TRECHO DE ORIGEM =
DOS DOCUMENTOS NOVOS TRAZIDOS PELO AUTOR NA REVISÃO CRIMINAL. DEPOIMENTO PRESTADO POR TESTEMUNHA. DECISÃO DO TRIBUNAL DE CONTAS DO ESTADO.
O autor alega, ainda, que os documentos novos por ele trazidos nesta Revisão Criminal autorizariam a desconstituição do julgado, na forma do artigo 621, III, do CPP.
Defende que a informação prestada no depoimento judicial do senhor Nelson Mariano de Souza seria "inverídica, pois conforme consta nos documentos ora anexados, o próprio depoente Engenheiro Nelson Mariano de Souza que afirma não ter tido qualquer contato com o projeto que deu ensejo a presente demanda, assina os atestados de visitas para tomada de preço para a construção do Centro Cultural das empresas de engenharia que concorreram na licitação para a construção do prédio", restando "absolutamente cristalina a intenção da testemunha em esquivar-se de uma possível coautoria da acusação feita ao então Prefeito Municipal, negando qualquer suposta participação na elaboração do Centro Cultural de Altair/SP, que agora resta completamente desmentida pelos novos documentos trazidos por esta revisão, os quais constam a assinatura do depoente, que na época dos fatos era o engenheiro responsável do Município".

INFORMAÇÕES FORNECIDAS =
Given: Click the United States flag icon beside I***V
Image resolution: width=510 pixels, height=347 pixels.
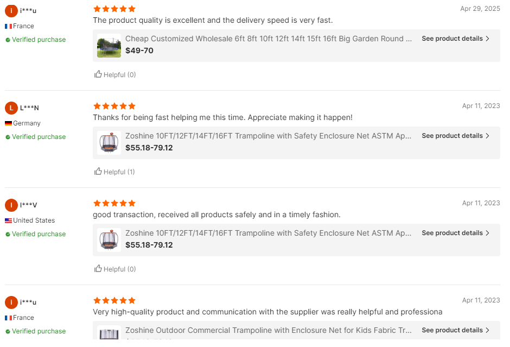Looking at the screenshot, I should tap(8, 220).
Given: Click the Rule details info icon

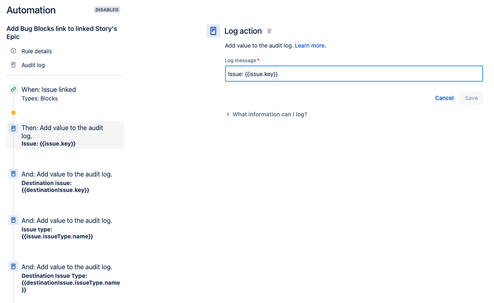Looking at the screenshot, I should 13,51.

COMPLETE O SEGUINTE =
1. Segundo o trecho sobre a revisão criminal, com base em qual dispositivo legal o autor pede a desconstituição do julgado?
2. Prossiga com o trecho sobre a revisão criminal, começando logo depois da última frase apresentada.
As linhas formam um material à parte, independente do trecho sobre a revisão criminal.

RESPOSTAS POR TAREFA =
1. Com base no artigo 621, III, do CPP.

2.
A alegação não procede.
Inicialmente, observo que o autor, em verdade, impugna o depoimento prestado pela testemunha Nelson Mariano de Souza, ao fundamento de que este teria faltado com a verdade, o que, em tese, autorizaria a revisão criminal, na forma do artigo 621, II, do CPP.
Logo, para que tal pretensão fosse acolhida, seria necessário que o autor demonstrasse (a) a falsidade do depoimento e (b) que essa prova falsa constitui o único ou principal fundamento da decisão impugnada.
No caso concreto, verifico que o depoimento judicial que o autor alega ser falso não é o único nem o principal fundamento da decisão impugnada, o que, de logo, enseja a improcedência do pedido.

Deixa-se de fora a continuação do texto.